Problem requirements: Quote the entire listing below word for word, leaving out the pictures.

───

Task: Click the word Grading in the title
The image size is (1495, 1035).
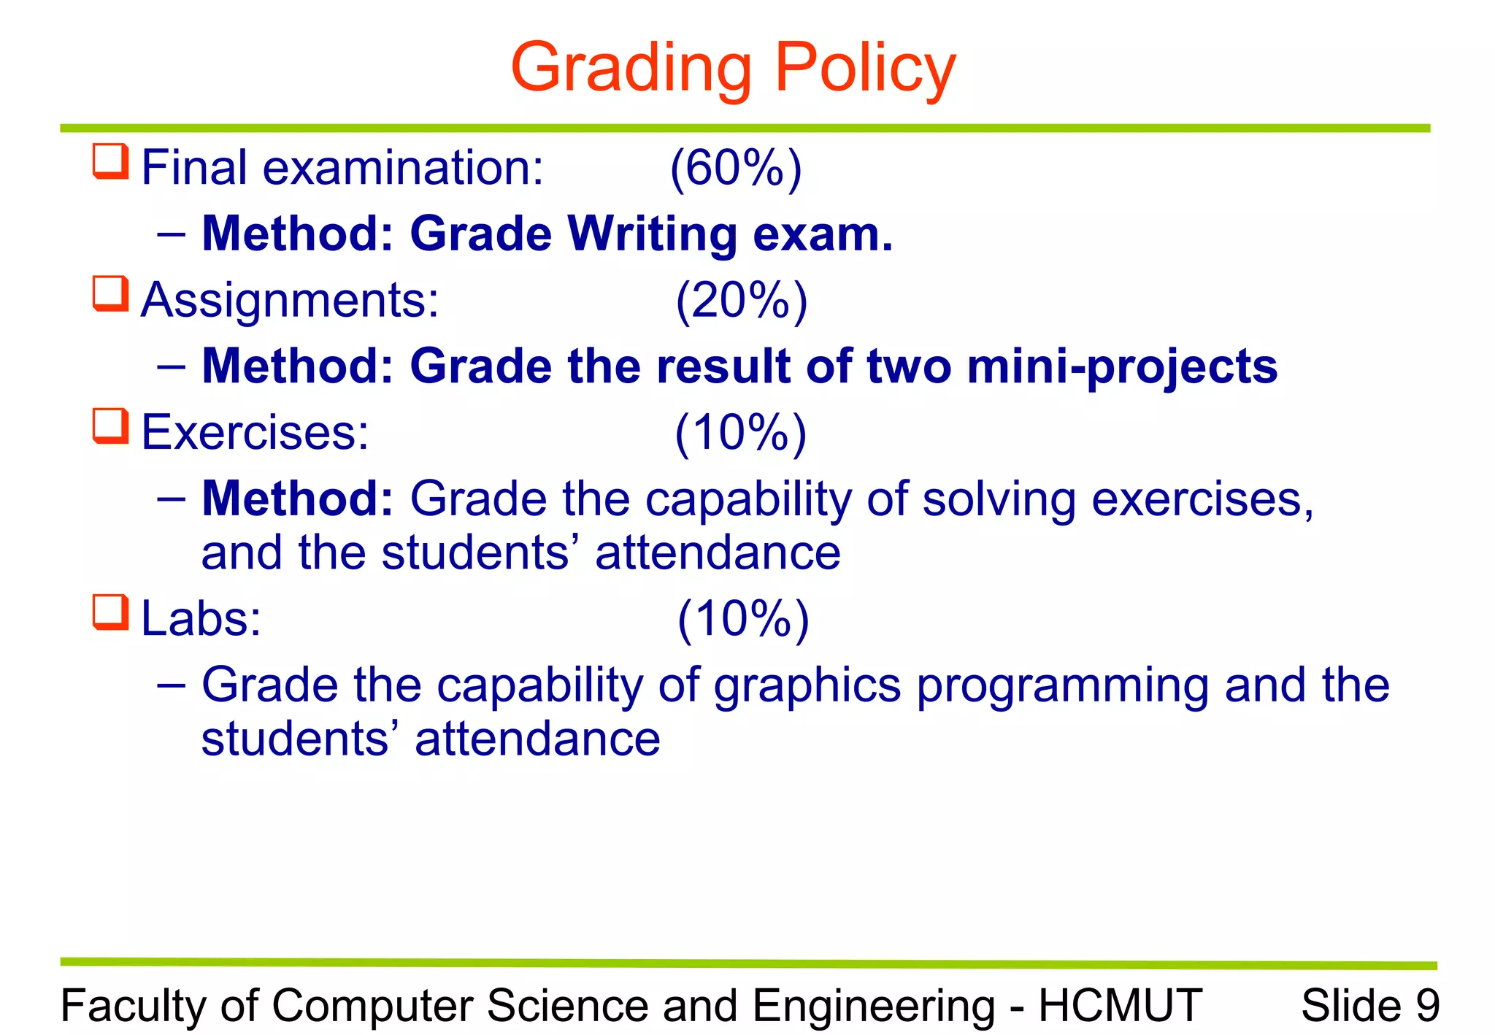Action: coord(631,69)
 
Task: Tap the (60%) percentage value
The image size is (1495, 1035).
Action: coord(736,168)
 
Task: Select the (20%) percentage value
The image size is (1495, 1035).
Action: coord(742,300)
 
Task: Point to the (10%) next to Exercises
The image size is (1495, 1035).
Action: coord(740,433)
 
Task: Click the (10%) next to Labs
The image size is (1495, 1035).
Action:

───

Exercise solution:
Task: Click the word Grading in the title
The image size is (1495, 1035).
Action: coord(631,69)
 
Task: Tap the (60%) percentage value
The image size is (1495, 1035).
Action: coord(736,168)
 
Task: Select the (20%) percentage value
The image size is (1495, 1035).
Action: coord(742,300)
 
Task: Point to the (10%) next to Exercises
The image size is (1495, 1035).
Action: coord(740,433)
 
Task: Click the (10%) next to Labs
The image size is (1495, 1035).
Action:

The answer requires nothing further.